** BEGIN EXTRACTED INFORMATION **

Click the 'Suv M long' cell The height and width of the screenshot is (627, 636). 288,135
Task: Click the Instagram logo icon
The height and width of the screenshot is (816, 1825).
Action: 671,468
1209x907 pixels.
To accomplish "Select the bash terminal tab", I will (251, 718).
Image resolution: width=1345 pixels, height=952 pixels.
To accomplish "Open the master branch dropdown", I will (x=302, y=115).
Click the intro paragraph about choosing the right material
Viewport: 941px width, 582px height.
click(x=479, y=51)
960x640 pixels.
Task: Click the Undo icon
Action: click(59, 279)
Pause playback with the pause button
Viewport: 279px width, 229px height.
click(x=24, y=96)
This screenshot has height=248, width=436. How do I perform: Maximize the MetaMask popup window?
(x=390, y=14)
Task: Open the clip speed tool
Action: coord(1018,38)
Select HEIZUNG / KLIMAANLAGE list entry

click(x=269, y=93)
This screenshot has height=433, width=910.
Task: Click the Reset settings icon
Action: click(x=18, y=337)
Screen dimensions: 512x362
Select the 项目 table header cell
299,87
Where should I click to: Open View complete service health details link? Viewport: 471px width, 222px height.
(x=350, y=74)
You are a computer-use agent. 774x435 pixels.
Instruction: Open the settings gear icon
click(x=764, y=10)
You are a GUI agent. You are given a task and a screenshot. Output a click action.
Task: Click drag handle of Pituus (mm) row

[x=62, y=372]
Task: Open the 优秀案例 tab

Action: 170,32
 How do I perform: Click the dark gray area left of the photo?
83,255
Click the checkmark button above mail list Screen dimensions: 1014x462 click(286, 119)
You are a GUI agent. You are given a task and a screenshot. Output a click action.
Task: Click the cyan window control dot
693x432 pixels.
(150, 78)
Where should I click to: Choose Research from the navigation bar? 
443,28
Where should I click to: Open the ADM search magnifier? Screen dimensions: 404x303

** END EXTRACTED INFORMATION **

§ **AIM**: Move every coordinate in the answers by -5 and write the records out again, requests included, for the stretch from the start of the records through the line containing "will (251, 718).".

§ **TASK OUTPUT**:
Click the 'Suv M long' cell The height and width of the screenshot is (627, 636). 283,130
Task: Click the Instagram logo icon
The height and width of the screenshot is (816, 1825).
Action: 666,463
1209x907 pixels.
To accomplish "Select the bash terminal tab", I will (246, 713).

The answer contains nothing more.